THE Vice President, Mr John Dramani Mahama, has urged investors in the telecommunications industry to ensure fair and healthy competition to enable services to be extended to all consumers, irrespective of their geographical location.
He explained that the decision to introduce competition in the telecommunications sector was informed largely by the desire to give players in the sector the opportunity to initiate technical and commercial collaboration in order to share network and infrastructural facilities.
The Vice-President said this when he officially opened the new corporate head office for tiGo at Millicom House in Accra on Wednesday.
He noted that instead of the mobile telephone service providers sharing facilities such as masts to bring down cost of infrastructure and thereby reduce cost of services and products to the benefit of the consumer, the networks had entered into a ‘mast war’.

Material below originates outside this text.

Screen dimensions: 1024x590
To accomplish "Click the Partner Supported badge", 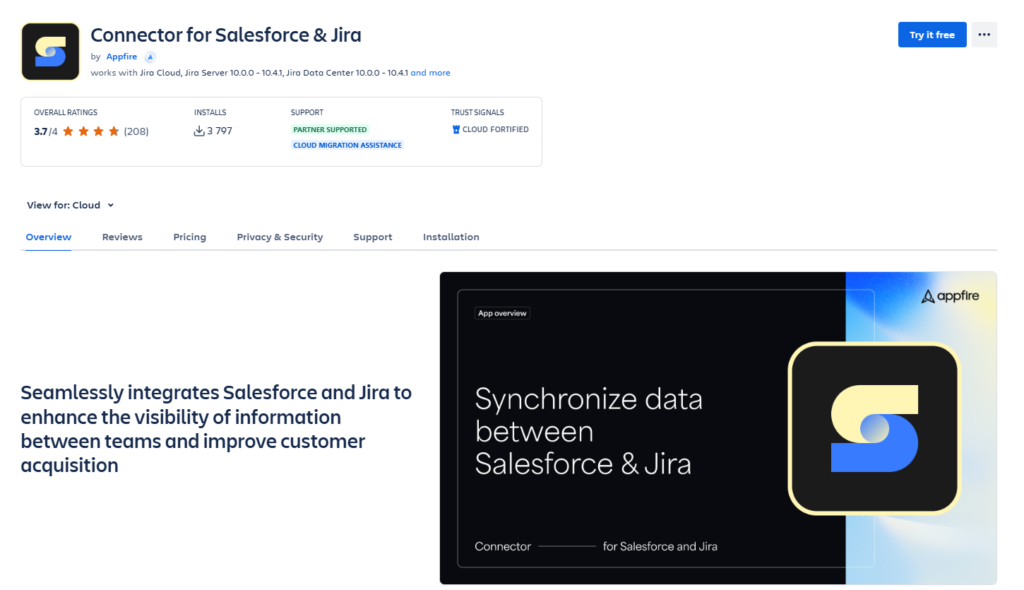I will (330, 130).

Mr Mahama said the networks were engaged in competition with one another to erect masts and the competition was so keen that in one area one could count as many as five masts competing, with one another with every mast having its own set of generators to power it.
In an environment where the competition was healthy, he said, one mast and one generator could have been adequate to serve the needs of all the competitors to reduce waste and cut costs.
Mr Mahama, therefore, stressed the need for the operators to collaborate on a higher scale to co-locate to bring the technological and economic benefit accruing from such collective efforts to themselves, as well as consumers.
He said each operator had its major area of technical strength which, when brought under the principle of co-location, could lift Ghana to a higher technological platform to enhance deployment of Information Communication Technology (ICT)
He said quality service was crucial in the telecommunications sector and, therefore, called on the National Communications Authority (NCA) to regulate the performance of key services offered by the operators by setting standards for quality of service.
The Vice-President said the standards must enjoin the operators to submit periodic reports of their service quality as determined by the NCA.
He said Ghana’s telecommunications policies would continue to be geared towards developing a world-class telecommunications network capable of providing high quality telecommunications services at competitive prices to the benefit of the consumer.
In this connection, he said the government believed that having a good telecommunications infrastructure was one of the critical factors that would drive the country’s economic development in this era of Next Generation Network and converged telecommunications markets.
Mr Mahama commended the management of tiGo for taking advantage of the creation of the enabling environment by the Government for private sector participation to enter the telecommunications market of Ghana as the first private telecommunications company to commence investment in the mobile market segment.
The Minister of Communications, Mr Haruna Iddrisu, assured investors in telecommunications that the government would not increase the number of operators in the mobile telephone sector to compromise the market.
He, however, reminded operators in the mobile telephone industry of government policy of encouraging the operators to have their scratch cards made locally.
Mr Mahama explained that the mobile telephone sector was an area that made use of a lot of foreign exchange of the country and having their scratch cards made locally would save foreign exchange and provide jobs for the local people.
The outgoing Chief Executive Officer of tiGo said the network would remain sophisticated but accessible saying that his outfit had re-invested its profits in the Ghanaian economy, adding that tiGo currently provided direct jobs to 450 people in the country and thousands of jobs indirectly through the sale of its products on the Ghanaian market.
Mr Christophe Soulet, the incoming Chief Executive Officer of tiGo, said since he visited the country 12 years ago, Ghana had undergone great transformation in infrastructural development.
Mr Soulet observed that Ghana was poised to lead the continent of Africa in the new ICT industry.